═════ Materials provided ═════

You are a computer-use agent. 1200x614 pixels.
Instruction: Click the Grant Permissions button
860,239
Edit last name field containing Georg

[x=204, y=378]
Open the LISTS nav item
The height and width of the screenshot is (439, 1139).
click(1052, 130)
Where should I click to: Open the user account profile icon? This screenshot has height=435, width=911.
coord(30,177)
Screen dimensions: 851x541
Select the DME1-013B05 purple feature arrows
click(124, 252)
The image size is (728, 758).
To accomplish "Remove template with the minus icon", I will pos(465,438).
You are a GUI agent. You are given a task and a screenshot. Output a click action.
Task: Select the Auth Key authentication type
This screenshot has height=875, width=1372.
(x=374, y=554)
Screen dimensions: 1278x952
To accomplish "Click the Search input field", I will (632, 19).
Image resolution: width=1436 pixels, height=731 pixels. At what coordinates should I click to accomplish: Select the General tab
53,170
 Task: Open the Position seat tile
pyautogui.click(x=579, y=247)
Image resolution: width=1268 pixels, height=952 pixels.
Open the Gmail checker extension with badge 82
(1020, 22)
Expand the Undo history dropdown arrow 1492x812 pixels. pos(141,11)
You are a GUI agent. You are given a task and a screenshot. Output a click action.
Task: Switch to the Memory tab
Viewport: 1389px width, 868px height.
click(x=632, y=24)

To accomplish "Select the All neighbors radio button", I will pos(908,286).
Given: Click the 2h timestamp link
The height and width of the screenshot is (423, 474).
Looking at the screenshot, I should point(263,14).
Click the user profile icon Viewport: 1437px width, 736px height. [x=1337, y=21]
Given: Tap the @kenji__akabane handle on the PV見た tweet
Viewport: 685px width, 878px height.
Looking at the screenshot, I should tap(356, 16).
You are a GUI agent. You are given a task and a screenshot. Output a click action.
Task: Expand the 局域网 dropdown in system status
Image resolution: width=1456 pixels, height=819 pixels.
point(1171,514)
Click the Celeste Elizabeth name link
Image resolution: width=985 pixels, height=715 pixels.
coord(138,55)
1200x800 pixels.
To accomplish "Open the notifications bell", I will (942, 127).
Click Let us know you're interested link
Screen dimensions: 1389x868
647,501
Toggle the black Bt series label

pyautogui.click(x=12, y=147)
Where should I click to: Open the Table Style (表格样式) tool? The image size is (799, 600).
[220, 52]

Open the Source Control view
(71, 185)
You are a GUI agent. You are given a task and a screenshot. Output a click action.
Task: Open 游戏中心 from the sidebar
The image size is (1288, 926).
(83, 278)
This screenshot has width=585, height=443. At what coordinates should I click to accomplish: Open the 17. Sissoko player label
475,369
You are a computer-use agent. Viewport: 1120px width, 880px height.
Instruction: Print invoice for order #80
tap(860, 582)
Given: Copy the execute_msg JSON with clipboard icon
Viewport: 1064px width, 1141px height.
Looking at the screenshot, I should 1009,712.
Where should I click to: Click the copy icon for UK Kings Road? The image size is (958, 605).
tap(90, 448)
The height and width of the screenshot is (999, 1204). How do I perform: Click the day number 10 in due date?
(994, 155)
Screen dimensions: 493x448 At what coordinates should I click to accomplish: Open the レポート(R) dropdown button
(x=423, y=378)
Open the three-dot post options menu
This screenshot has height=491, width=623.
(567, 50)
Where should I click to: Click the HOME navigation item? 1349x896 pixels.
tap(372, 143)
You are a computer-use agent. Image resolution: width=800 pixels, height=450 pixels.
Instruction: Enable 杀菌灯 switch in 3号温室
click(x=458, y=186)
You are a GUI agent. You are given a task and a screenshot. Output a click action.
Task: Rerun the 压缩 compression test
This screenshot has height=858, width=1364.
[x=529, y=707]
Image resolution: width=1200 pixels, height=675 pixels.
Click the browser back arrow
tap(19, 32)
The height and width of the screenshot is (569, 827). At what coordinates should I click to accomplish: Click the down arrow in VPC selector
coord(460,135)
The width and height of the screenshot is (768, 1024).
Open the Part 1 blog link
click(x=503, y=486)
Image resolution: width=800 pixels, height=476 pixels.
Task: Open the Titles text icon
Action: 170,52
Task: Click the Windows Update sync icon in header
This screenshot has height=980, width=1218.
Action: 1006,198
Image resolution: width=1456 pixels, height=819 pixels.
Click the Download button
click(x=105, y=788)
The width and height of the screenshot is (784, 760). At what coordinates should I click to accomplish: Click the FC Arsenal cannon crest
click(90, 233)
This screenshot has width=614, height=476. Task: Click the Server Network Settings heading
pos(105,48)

═════

### Aim
Reproduce all of the data above verbatim, line for line, without any alteration.

### The output
You are a computer-use agent. 1200x614 pixels.
Instruction: Click the Grant Permissions button
860,239
Edit last name field containing Georg

[x=204, y=378]
Open the LISTS nav item
The height and width of the screenshot is (439, 1139).
click(1052, 130)
Where should I click to: Open the user account profile icon? This screenshot has height=435, width=911.
coord(30,177)
Screen dimensions: 851x541
Select the DME1-013B05 purple feature arrows
click(124, 252)
The image size is (728, 758).
To accomplish "Remove template with the minus icon", I will pos(465,438).
You are a GUI agent. You are given a task and a screenshot. Output a click action.
Task: Select the Auth Key authentication type
This screenshot has height=875, width=1372.
(x=374, y=554)
Screen dimensions: 1278x952
To accomplish "Click the Search input field", I will (632, 19).
Image resolution: width=1436 pixels, height=731 pixels. At what coordinates should I click to accomplish: Select the General tab
53,170
 Task: Open the Position seat tile
pyautogui.click(x=579, y=247)
Image resolution: width=1268 pixels, height=952 pixels.
Open the Gmail checker extension with badge 82
(1020, 22)
Expand the Undo history dropdown arrow 1492x812 pixels. pos(141,11)
You are a GUI agent. You are given a task and a screenshot. Output a click action.
Task: Switch to the Memory tab
Viewport: 1389px width, 868px height.
click(x=632, y=24)

To accomplish "Select the All neighbors radio button", I will pos(908,286).
Given: Click the 2h timestamp link
The height and width of the screenshot is (423, 474).
Looking at the screenshot, I should point(263,14).
Click the user profile icon Viewport: 1437px width, 736px height. [x=1337, y=21]
Given: Tap the @kenji__akabane handle on the PV見た tweet
Viewport: 685px width, 878px height.
Looking at the screenshot, I should tap(356, 16).
You are a GUI agent. You are given a task and a screenshot. Output a click action.
Task: Expand the 局域网 dropdown in system status
Image resolution: width=1456 pixels, height=819 pixels.
point(1171,514)
Click the Celeste Elizabeth name link
Image resolution: width=985 pixels, height=715 pixels.
coord(138,55)
1200x800 pixels.
To accomplish "Open the notifications bell", I will (942, 127).
Click Let us know you're interested link
Screen dimensions: 1389x868
647,501
Toggle the black Bt series label

pyautogui.click(x=12, y=147)
Where should I click to: Open the Table Style (表格样式) tool? The image size is (799, 600).
[220, 52]

Open the Source Control view
(71, 185)
You are a GUI agent. You are given a task and a screenshot. Output a click action.
Task: Open 游戏中心 from the sidebar
The image size is (1288, 926).
(83, 278)
This screenshot has width=585, height=443. At what coordinates should I click to accomplish: Open the 17. Sissoko player label
475,369
You are a computer-use agent. Viewport: 1120px width, 880px height.
Instruction: Print invoice for order #80
tap(860, 582)
Given: Copy the execute_msg JSON with clipboard icon
Viewport: 1064px width, 1141px height.
Looking at the screenshot, I should 1009,712.
Where should I click to: Click the copy icon for UK Kings Road? The image size is (958, 605).
tap(90, 448)
The height and width of the screenshot is (999, 1204). How do I perform: Click the day number 10 in due date?
(994, 155)
Screen dimensions: 493x448 At what coordinates should I click to accomplish: Open the レポート(R) dropdown button
(x=423, y=378)
Open the three-dot post options menu
This screenshot has height=491, width=623.
(567, 50)
Where should I click to: Click the HOME navigation item? 1349x896 pixels.
tap(372, 143)
You are a computer-use agent. Image resolution: width=800 pixels, height=450 pixels.
Instruction: Enable 杀菌灯 switch in 3号温室
click(x=458, y=186)
You are a GUI agent. You are given a task and a screenshot. Output a click action.
Task: Rerun the 压缩 compression test
This screenshot has height=858, width=1364.
[x=529, y=707]
Image resolution: width=1200 pixels, height=675 pixels.
Click the browser back arrow
tap(19, 32)
The height and width of the screenshot is (569, 827). At what coordinates should I click to accomplish: Click the down arrow in VPC selector
coord(460,135)
The width and height of the screenshot is (768, 1024).
Open the Part 1 blog link
click(x=503, y=486)
Image resolution: width=800 pixels, height=476 pixels.
Task: Open the Titles text icon
Action: 170,52
Task: Click the Windows Update sync icon in header
This screenshot has height=980, width=1218.
Action: 1006,198
Image resolution: width=1456 pixels, height=819 pixels.
Click the Download button
click(x=105, y=788)
The width and height of the screenshot is (784, 760). At what coordinates should I click to accomplish: Click the FC Arsenal cannon crest
click(90, 233)
This screenshot has width=614, height=476. Task: Click the Server Network Settings heading
pos(105,48)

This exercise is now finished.